Using the listing below, set down each line from the line containing "Task: Export the model as STL" through the line containing "Image resolution: width=1303", both ends included, exactly and with nothing added.

#### SUPPLIED ENTRIES
========

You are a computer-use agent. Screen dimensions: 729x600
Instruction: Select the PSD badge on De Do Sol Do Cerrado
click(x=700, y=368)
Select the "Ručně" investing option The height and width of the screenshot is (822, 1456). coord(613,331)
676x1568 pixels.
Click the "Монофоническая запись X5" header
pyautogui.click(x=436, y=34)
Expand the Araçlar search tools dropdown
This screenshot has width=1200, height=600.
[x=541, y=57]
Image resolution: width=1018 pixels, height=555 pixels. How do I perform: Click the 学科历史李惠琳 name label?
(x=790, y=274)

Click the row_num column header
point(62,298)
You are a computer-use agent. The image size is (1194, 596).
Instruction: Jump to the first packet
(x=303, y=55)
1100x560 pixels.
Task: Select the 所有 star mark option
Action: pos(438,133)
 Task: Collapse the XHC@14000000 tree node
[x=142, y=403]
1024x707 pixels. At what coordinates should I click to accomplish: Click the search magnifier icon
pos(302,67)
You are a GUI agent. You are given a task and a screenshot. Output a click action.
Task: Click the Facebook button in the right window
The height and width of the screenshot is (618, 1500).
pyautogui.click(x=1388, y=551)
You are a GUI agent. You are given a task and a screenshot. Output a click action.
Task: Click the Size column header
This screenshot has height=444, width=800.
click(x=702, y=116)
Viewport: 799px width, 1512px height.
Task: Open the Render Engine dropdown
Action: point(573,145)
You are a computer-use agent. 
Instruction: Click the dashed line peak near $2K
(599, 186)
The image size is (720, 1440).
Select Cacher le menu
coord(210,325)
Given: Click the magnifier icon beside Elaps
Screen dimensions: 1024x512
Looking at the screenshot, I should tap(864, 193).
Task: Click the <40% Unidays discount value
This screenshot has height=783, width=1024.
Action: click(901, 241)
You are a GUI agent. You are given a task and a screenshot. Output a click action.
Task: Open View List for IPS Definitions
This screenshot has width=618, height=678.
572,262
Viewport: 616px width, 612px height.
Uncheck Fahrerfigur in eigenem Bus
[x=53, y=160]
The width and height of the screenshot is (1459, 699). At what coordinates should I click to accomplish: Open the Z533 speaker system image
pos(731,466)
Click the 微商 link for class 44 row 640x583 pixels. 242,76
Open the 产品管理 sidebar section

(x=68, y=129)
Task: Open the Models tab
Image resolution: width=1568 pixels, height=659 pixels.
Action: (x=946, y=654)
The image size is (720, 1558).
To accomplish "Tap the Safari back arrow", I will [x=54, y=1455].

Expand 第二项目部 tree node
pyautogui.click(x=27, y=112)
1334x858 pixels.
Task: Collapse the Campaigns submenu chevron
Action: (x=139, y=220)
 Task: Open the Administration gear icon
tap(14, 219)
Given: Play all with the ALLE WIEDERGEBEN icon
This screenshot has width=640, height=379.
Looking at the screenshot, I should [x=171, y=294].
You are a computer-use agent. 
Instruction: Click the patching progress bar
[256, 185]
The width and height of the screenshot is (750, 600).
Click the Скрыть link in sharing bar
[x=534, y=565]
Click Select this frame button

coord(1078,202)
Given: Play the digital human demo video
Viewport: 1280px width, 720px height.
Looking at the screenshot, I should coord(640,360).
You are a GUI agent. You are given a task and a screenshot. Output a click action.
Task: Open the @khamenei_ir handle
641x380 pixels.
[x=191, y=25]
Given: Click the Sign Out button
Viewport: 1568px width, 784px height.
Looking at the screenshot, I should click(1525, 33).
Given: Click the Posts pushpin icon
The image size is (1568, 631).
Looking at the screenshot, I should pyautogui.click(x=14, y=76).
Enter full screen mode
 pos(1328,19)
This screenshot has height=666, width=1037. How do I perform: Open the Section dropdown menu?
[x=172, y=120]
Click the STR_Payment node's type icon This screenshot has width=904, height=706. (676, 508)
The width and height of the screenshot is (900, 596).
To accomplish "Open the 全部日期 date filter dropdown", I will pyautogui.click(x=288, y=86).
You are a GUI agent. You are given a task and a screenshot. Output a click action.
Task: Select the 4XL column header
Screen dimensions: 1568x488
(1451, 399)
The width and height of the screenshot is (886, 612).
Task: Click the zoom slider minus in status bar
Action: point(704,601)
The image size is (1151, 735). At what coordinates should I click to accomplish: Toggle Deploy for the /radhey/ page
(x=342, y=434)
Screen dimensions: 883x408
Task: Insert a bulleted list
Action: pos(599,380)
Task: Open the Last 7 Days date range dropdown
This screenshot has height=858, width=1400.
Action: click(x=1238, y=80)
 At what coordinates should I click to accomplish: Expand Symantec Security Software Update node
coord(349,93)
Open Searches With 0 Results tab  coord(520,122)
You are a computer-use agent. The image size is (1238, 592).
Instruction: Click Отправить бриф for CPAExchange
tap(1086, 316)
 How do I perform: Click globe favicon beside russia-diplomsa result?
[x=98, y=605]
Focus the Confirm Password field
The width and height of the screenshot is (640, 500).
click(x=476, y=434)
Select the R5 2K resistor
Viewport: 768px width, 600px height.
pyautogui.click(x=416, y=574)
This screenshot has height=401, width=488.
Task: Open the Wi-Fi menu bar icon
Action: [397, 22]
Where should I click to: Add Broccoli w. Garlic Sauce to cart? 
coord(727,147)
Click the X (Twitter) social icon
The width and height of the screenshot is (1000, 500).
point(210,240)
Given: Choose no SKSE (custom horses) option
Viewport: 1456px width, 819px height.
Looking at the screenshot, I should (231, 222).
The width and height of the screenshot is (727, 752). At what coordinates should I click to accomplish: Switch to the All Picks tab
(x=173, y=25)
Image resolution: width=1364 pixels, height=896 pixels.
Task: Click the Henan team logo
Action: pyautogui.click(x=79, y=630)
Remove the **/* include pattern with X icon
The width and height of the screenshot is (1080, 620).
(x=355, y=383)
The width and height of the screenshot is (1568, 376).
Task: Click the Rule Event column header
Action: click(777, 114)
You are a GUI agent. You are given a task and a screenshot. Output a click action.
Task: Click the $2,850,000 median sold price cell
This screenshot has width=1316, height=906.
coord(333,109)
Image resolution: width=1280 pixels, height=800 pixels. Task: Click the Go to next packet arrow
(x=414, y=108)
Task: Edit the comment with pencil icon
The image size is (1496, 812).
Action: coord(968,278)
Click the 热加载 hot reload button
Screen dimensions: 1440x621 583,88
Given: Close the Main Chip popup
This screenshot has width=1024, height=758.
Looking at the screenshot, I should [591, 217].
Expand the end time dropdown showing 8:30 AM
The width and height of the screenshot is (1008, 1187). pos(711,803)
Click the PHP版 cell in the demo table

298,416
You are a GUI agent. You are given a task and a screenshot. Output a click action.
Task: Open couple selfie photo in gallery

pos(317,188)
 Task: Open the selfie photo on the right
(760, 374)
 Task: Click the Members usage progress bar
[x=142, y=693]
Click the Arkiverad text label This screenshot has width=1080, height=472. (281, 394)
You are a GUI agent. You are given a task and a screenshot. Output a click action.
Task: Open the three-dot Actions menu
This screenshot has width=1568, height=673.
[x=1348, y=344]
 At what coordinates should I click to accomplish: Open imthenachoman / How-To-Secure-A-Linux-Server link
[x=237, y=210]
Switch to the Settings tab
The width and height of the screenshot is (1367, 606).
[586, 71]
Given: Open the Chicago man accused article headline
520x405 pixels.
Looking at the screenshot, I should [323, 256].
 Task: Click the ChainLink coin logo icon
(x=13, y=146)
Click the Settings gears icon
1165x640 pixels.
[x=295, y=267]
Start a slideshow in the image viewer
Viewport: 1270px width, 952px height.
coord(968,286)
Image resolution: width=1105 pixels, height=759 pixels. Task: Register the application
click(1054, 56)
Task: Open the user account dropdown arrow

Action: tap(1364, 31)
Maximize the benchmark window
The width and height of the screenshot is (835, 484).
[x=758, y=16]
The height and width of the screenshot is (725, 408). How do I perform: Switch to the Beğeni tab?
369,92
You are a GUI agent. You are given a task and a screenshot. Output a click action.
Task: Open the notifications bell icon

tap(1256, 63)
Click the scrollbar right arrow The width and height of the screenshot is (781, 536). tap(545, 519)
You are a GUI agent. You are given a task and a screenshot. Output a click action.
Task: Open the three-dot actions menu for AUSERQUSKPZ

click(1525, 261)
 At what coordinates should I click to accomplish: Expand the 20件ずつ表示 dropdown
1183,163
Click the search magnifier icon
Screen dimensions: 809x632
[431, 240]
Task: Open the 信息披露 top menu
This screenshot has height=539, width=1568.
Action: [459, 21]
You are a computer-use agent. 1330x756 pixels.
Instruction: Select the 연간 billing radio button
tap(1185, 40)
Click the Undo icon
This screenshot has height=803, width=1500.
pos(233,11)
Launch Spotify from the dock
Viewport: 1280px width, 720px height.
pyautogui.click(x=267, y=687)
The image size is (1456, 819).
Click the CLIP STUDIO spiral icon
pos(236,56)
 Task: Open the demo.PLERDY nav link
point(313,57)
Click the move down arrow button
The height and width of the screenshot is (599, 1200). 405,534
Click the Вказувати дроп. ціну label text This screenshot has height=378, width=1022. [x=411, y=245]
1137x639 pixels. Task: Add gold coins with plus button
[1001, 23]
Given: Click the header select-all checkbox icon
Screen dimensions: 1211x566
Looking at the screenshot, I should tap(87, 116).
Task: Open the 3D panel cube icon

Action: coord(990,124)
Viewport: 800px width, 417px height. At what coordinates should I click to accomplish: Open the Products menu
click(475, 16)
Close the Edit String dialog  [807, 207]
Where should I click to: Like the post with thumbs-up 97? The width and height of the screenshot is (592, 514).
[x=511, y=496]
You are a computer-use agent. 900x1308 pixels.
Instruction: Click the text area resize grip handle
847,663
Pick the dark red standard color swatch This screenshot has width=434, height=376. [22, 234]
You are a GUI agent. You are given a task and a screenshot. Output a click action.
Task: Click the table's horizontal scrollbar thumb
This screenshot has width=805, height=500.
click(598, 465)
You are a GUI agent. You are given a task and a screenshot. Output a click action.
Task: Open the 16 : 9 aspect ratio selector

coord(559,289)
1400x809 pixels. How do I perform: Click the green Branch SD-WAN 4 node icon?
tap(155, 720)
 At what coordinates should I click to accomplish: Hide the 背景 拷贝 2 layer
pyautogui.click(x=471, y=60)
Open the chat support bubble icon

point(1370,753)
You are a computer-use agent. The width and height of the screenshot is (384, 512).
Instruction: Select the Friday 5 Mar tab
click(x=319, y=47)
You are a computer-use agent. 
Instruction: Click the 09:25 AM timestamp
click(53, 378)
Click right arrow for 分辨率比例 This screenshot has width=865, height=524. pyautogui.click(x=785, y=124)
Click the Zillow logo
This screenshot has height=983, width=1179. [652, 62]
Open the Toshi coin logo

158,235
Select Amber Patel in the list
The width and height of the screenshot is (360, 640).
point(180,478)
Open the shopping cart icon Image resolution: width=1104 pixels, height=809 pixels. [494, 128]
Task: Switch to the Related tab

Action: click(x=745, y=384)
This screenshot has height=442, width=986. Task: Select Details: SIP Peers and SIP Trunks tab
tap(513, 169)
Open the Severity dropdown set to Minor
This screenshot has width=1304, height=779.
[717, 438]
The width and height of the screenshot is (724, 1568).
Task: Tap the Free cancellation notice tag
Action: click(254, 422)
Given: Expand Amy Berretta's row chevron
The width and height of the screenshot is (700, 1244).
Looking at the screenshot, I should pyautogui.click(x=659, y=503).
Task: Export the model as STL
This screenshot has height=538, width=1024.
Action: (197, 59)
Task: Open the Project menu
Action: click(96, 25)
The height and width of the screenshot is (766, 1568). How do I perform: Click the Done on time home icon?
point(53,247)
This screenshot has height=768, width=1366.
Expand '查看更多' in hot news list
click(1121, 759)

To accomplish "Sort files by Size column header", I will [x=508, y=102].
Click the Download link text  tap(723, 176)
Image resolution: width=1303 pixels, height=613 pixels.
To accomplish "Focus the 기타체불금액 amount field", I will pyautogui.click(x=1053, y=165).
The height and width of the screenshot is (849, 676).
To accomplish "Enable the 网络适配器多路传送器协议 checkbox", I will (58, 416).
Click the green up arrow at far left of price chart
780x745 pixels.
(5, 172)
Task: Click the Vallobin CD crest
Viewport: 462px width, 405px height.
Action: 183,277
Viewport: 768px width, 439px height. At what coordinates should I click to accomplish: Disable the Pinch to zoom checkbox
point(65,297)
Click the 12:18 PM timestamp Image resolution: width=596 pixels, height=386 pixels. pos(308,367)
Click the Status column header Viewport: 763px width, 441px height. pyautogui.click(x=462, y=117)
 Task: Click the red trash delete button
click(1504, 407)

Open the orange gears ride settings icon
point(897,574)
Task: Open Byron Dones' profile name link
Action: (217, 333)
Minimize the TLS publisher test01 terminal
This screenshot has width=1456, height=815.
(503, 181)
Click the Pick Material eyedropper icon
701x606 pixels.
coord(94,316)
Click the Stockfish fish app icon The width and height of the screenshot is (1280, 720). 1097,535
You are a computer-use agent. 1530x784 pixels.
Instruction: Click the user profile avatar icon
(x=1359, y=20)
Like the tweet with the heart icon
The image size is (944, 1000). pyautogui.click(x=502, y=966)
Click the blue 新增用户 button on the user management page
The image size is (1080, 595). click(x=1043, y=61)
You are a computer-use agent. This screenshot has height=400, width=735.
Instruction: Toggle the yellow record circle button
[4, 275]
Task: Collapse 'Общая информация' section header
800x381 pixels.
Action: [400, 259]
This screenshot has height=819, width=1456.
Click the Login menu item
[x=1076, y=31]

========

#### EXPECTED OUTPUT
Task: Export the model as STL
This screenshot has height=538, width=1024.
Action: (197, 59)
Task: Open the Project menu
Action: click(96, 25)
The height and width of the screenshot is (766, 1568). How do I perform: Click the Done on time home icon?
point(53,247)
This screenshot has height=768, width=1366.
Expand '查看更多' in hot news list
click(1121, 759)

To accomplish "Sort files by Size column header", I will [x=508, y=102].
Click the Download link text  tap(723, 176)
Image resolution: width=1303 pixels, height=613 pixels.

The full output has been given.